Material for this exercise:

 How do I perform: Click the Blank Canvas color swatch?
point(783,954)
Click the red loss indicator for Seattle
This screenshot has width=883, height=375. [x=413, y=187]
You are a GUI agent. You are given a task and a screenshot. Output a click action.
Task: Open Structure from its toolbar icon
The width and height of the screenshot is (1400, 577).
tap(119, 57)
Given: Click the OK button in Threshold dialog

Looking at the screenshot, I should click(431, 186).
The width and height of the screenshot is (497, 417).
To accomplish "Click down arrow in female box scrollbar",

What you have to do: Taking the entries above, please repeat each one exactly.

Exercise result:
 How do I perform: Click the Blank Canvas color swatch?
point(783,954)
Click the red loss indicator for Seattle
This screenshot has width=883, height=375. [x=413, y=187]
You are a GUI agent. You are given a task and a screenshot. Output a click action.
Task: Open Structure from its toolbar icon
The width and height of the screenshot is (1400, 577).
tap(119, 57)
Given: Click the OK button in Threshold dialog

Looking at the screenshot, I should click(431, 186).
The width and height of the screenshot is (497, 417).
To accomplish "Click down arrow in female box scrollbar",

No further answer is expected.